Friday, June 29, 2012
Morphology of Hairy Cell Leukemia
Accurate diagnosis of hairy cell leukemia rests upon the recognition of the cells in blood, bone marrow, or spleen.
Morphologic observation of these pathognomonic cells is more art than science.
This trenchant observation of Yam and colleagues is as relevant today as when it was written in 1972 and emphasizes that, despite the ever-growing battery of ancillary studies to assist the hematopathologist, the identification of cytologically characteristic cells remains the diagnostic sine qua non of HCL. Here we will spot the light on hairy cells in peripheral blood.
Hairy cells derive their name from the irregular fine cytoplasmic projections that extend for variable distances from the periphery. It is, however, a combination of characteristics that identifies the HC in Romanowsky preparations (e.g. Wright stain).
The eccentric nucleus with its fine chromatin condensation, the pale slate-blue cytoplasm and the fine surface projections all form part of the initial diagnostic impression.HC surface morphology is best appreciated by phase microscopy of a viable "wet" preparation of moving cells in suspension and here the typical villous nature of the HC are easily appreciated.
In Wright-stained preparations, the hairy cell is 1.5 to 2 times the size of a mature lymphocyte and the nucleus occupies one half to two thirds of the cell's area.

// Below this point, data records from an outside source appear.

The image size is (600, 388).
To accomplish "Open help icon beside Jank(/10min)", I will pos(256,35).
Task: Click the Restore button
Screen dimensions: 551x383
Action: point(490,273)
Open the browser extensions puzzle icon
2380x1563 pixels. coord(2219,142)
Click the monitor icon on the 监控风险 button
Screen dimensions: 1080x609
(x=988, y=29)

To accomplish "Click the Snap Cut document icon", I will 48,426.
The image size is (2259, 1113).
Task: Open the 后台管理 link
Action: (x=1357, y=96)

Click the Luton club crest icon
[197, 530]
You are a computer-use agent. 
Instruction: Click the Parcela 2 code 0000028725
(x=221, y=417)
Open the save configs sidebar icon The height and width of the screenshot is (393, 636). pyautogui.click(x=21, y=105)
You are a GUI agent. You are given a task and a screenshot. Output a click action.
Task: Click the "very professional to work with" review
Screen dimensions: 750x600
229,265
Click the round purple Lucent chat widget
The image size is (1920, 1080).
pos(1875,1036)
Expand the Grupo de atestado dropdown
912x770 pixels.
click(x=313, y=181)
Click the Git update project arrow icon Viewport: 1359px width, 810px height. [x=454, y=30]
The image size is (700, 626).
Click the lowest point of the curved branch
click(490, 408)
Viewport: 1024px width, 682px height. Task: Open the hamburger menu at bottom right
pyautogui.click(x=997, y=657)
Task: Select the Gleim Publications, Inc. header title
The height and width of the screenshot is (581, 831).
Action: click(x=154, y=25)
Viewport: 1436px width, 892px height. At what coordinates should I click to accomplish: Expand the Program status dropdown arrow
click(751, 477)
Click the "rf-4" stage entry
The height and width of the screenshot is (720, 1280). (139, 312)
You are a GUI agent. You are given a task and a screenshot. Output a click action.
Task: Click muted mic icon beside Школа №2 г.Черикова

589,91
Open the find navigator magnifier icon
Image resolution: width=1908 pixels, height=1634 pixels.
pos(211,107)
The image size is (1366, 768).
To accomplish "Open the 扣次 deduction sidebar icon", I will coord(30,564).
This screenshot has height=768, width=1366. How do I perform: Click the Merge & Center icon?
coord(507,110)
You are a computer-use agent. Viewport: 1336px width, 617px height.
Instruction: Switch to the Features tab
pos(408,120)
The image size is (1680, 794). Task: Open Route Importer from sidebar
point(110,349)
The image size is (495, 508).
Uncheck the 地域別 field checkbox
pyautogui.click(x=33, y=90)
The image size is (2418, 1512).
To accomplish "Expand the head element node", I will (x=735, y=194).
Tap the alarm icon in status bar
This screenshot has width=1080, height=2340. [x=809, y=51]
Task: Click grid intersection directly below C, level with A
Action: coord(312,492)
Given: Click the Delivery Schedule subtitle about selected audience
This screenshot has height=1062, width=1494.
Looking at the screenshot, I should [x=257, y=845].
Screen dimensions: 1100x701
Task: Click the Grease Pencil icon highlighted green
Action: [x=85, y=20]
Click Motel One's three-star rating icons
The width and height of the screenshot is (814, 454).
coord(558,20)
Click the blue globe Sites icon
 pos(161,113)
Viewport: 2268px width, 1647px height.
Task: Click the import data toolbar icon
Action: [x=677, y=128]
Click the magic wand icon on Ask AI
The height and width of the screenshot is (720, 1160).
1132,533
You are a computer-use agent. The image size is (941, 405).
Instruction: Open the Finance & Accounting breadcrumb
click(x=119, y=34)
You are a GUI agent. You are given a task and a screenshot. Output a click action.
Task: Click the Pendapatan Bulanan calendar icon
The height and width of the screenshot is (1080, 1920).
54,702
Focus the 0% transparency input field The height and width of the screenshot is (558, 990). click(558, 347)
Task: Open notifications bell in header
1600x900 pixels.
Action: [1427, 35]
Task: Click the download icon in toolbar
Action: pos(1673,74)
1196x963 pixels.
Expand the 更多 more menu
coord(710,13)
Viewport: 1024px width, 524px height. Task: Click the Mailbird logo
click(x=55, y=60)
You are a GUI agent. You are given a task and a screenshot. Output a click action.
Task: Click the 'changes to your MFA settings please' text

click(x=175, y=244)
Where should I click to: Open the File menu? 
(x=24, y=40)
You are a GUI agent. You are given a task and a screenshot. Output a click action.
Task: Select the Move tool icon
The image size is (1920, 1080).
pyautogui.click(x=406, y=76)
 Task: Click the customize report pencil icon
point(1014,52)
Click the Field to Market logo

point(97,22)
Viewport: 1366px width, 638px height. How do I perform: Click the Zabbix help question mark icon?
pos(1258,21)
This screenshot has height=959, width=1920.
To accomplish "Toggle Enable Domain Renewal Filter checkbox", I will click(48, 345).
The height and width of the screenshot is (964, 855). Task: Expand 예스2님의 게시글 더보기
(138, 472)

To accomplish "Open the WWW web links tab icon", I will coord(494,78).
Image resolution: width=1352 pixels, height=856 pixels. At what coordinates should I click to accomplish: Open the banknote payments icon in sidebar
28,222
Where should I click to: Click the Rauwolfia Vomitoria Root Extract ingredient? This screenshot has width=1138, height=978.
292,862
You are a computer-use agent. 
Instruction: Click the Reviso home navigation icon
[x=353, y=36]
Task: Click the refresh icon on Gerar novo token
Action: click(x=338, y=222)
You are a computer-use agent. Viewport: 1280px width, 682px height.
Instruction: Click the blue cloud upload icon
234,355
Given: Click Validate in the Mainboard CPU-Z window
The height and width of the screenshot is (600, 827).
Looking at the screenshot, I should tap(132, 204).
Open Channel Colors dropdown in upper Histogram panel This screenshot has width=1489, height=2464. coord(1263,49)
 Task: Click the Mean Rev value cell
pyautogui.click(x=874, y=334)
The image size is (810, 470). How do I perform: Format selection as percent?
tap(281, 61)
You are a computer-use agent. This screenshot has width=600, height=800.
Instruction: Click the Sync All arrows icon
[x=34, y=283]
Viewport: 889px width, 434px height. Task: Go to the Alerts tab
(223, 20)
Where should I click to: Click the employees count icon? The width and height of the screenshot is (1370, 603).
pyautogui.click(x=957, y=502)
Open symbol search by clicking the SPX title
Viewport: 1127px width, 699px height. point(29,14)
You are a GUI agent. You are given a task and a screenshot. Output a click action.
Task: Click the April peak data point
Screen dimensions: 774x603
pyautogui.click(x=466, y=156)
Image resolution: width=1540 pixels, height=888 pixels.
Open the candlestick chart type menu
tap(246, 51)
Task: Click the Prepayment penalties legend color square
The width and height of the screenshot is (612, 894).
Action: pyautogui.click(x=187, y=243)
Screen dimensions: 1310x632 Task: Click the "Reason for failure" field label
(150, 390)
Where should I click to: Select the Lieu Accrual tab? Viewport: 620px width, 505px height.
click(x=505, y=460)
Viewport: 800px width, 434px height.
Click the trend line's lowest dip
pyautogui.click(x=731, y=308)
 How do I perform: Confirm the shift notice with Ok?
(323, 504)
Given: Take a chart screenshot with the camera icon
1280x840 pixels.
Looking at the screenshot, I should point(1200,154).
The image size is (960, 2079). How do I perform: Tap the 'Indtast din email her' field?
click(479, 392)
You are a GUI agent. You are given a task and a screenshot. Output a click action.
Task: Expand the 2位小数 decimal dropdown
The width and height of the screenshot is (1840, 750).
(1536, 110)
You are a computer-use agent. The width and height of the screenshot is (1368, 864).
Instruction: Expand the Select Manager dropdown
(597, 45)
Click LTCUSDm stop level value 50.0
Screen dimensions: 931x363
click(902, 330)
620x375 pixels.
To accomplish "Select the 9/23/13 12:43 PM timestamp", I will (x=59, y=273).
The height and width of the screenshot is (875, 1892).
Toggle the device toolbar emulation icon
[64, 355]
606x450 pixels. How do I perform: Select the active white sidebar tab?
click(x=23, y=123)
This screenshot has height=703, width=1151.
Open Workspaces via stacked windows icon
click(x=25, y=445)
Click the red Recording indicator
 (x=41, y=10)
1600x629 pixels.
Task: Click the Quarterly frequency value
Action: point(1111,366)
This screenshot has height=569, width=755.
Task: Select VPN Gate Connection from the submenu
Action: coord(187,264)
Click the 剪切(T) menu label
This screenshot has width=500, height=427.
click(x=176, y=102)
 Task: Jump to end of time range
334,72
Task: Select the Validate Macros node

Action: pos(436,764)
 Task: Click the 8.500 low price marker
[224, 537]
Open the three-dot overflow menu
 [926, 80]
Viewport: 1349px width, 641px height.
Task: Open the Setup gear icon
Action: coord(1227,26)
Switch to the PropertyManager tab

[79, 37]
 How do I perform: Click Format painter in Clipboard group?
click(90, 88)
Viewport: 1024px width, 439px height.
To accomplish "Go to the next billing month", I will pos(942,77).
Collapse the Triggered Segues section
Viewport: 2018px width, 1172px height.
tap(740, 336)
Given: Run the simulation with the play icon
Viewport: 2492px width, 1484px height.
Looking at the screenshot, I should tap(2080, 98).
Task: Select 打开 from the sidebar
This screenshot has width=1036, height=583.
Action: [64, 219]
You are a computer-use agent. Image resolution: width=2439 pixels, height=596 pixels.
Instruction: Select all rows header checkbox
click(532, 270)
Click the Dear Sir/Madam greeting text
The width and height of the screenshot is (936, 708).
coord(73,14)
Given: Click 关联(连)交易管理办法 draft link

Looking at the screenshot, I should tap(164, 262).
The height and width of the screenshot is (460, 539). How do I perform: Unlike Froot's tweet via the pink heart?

HCL tends to be a disease of monotonous cells with respect to cytologic characteristics and size. Hence, although there may be a moderate degree of cell size variation between patients, an individual patient usually displays a remarkably homogeneous population of hairy cells.
The nuclei can have several configurations, including round, oval, spindled, reniform, horseshoe-shaped, and bilobed. Although the hairy cells in an individual vary in nuclear contours, most patients have a preponderant nuclear shape, most commonly oval.
Despite variation in nuclear contour, there are several consistent nuclear characteristics of HCL that assist greatly in recognition.
Most important, the nuclear membrane is nearly always smooth, imparting a distinct demarcation from the surrounding cytoplasm and lacking the fine surface irregularities that typify many other lymphoproliferative disorders.
As well, the nuclear membrane usually appears thickened. The chromatin of HCL has a partially condensed appearance that is intermediate between a mature lymphocyte and a blast.
Additionally, the chromatin has a uniform granular appearance in contrast to the irregularly clumped chromatin of other disorders, particularly B-cell chronic lymphocytic leukemia (B-CLL) and splenic marginal zone lymphoma (SMZL).
Hairy cells have no evident nucleoli or a single nucleolus. Infrequently, cells with two nucleoli are present.
Generally, patients demonstrate a predominance of nucleolated or nonnucleolated cells.
The nucleoli are nearly always small, round, and without irregularities in contour.
The morphological presentation of HCL in the peripheral blood is variable. Some patients present with the appearance of leukaemic peripheral blood, including a moderate lymphocytosis composed of morphologically identifiable hairy cells.
In other cases, the peripheral blood smear is notable only for monocytopenia or neutropenia, with scant to absent circulating hairy cells.